All three are played with strength and in service of the plot. Olivia Evershed’s Viola turns into a callow Cesario. Evershed makes it easy to believe Cesario’s witty tongue and the attractiveness of his self-deprecating attitude.
commanding presence
Francesca Sellors is a stately Olivia. She has a commanding presence and, if her falling for Cesario is on the speedy side, you get the idea that she feels has met her equal and wants matters resolved as quickly as possible.
Ben Schofield’s Orsino is clearly not her equal. Infatuated, arrogant and lax enough in love to entrust his entreaties to another, Schofield’s Orsino has the presence and wit you would expect of a Duke, but lacks the depth of character for someone who would come up to to Olivia’s exacting standards.
Having got the emotional heart of the play clear and firmly established, Stockless is free to weave the rest of it up tight.
Her first small stroke of genius is the gender-blind casting of Kathryn Salmond as Feste, the itinerant Fool who functions as the audience’s eyes and ears, and is free to deflate the egos of all around him.
Salmond plays Feste exceptionally well, speaking his witty, tongue-twisting and deliberately obfuscating lines and quips with a clarity that aids the understanding but does not force the comedy. Crucially, self-identification is normalised as the mode of judging the gender of a character, thanks to her physically confident, very masculine presence.
gender blurring
The gender blurring is perhaps a bit too tacky further down the cast. All the ensemble play the opposite gender and there is an element of comic drag-king act to some of the performances where a more subtle approach would have been more effective.

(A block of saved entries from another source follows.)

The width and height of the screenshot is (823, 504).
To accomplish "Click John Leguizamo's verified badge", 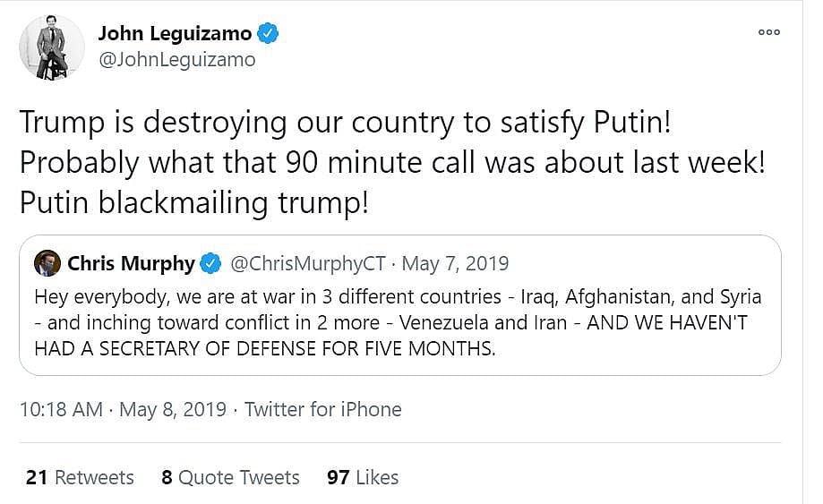I will 268,33.

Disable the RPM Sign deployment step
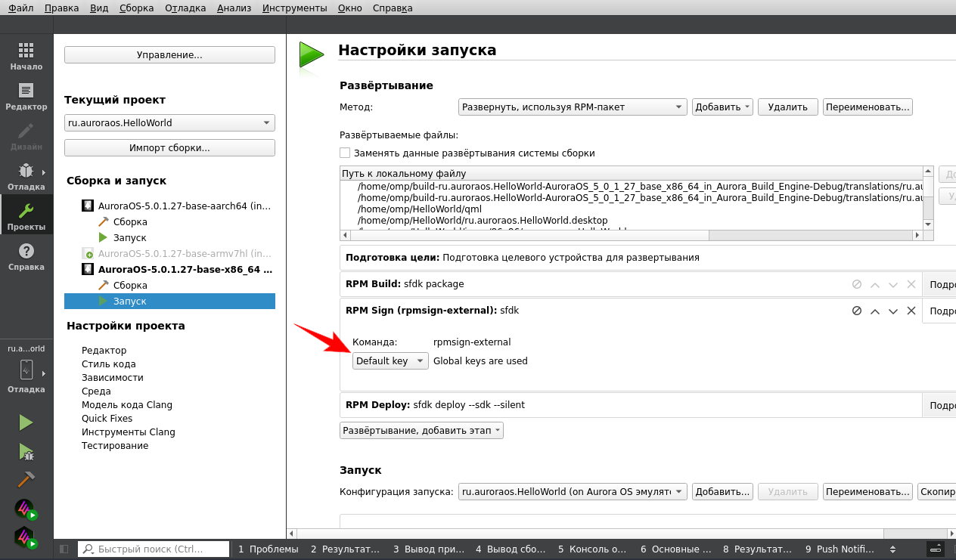click(x=857, y=311)
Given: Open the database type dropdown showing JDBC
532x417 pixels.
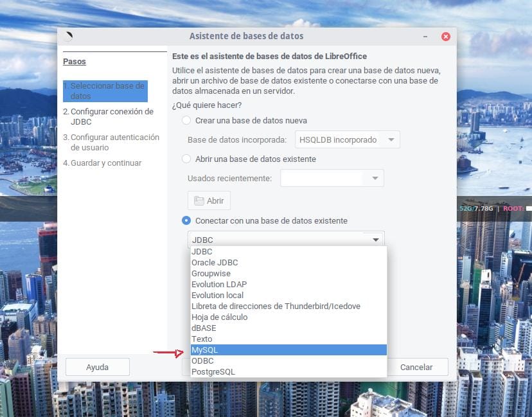Looking at the screenshot, I should click(376, 239).
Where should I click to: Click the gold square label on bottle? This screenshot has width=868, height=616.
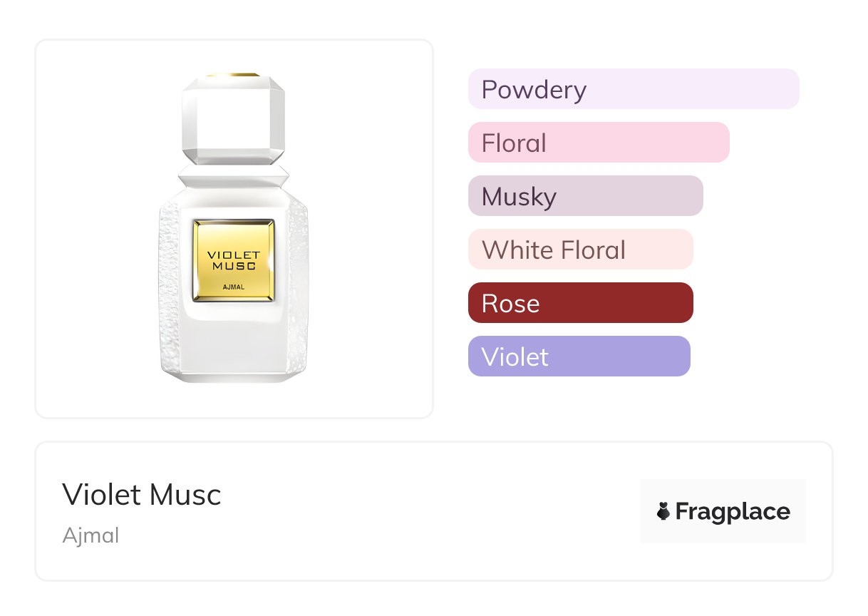pyautogui.click(x=234, y=260)
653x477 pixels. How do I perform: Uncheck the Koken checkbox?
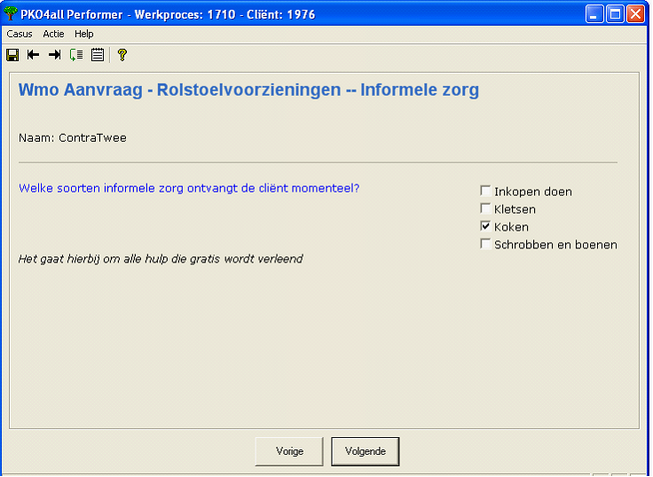pos(486,227)
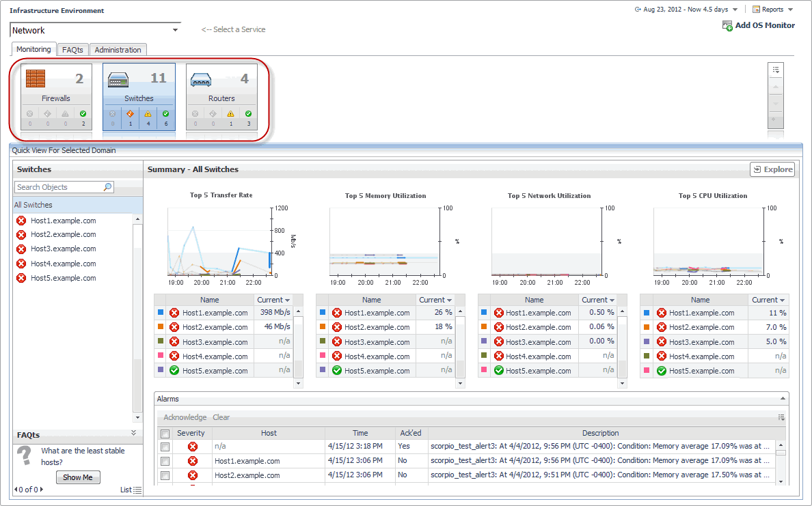This screenshot has width=812, height=506.
Task: Check the alarm row for Host2.example.com
Action: 165,475
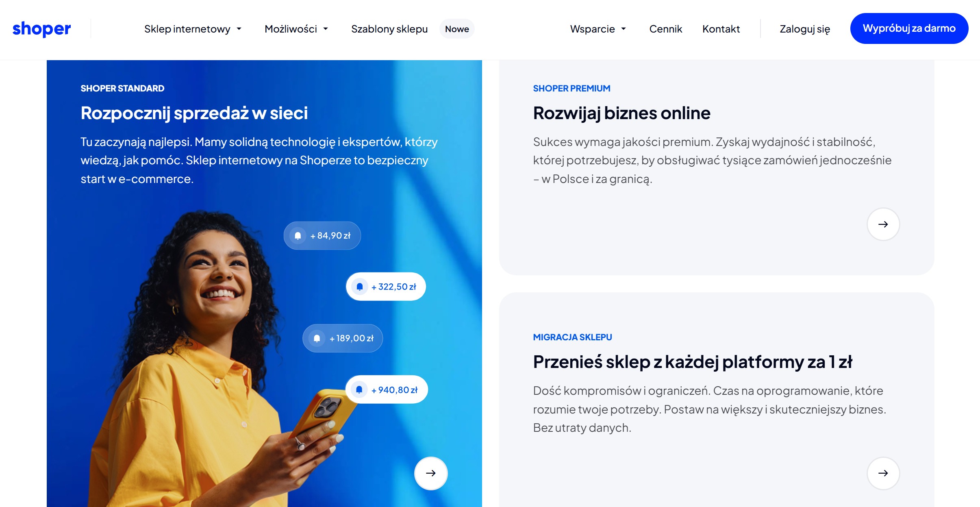Click bell icon next to +189,00 zł
Screen dimensions: 980x507
tap(317, 338)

The bonus, structurally, is that the most preposterous elements of the plot to appear quite normal. Thus, the gulling of Olivia’s priggish steward Malvolio by her drunken sot of an uncle, Toby Belch, and his pal Andrew Aguecheek, is easy to accept.
It does help, though, that this trio of malcontents and Olivia’s servant Maria are so well played. Thomas Noble is a particularly strong drunk as Belch, with Callum Pope’s Aguecheek looking disconcertingly like Jonny Lee Miller’s Sick Boy in Trainspotting, thanks to a peroxide wig.
Charlie Ralph takes all he can from the up-tight, self-righteous Malvolio. It’s a gift of a character and Ralph takes all he is given. Isabel Woodhouse brings a tingle of brightness to Maria which is not always in the script, making the character quite the puppeteer, with Belch dangling willingly at the end of her string.
There’s a nicely simple feel to the set – open and sparse with three different playing areas differentiated by height, from a thrust apron at audience level up to the stage itself. Scene changes are perpetrated by the cross-dressed ensemble, and consist mostly of a few long which clothes, strategically placed.
With a live trio of bassoon, oboe and fiddle, this simplicity makes the whole piece shine. Michael Zwiauer and Benjamin Aluwihare are solidly fervent as Viola’s brother Sebastian and his saviour Antonio, but while it rocks nicely right up to the point of the resolution, that ending doesn’t sit comfortably with the brilliance of what has gone before.
Running time 2 hours 35 minutes including one interval
Teviot Row House, 13 Bristo Square, EH8 9AJ.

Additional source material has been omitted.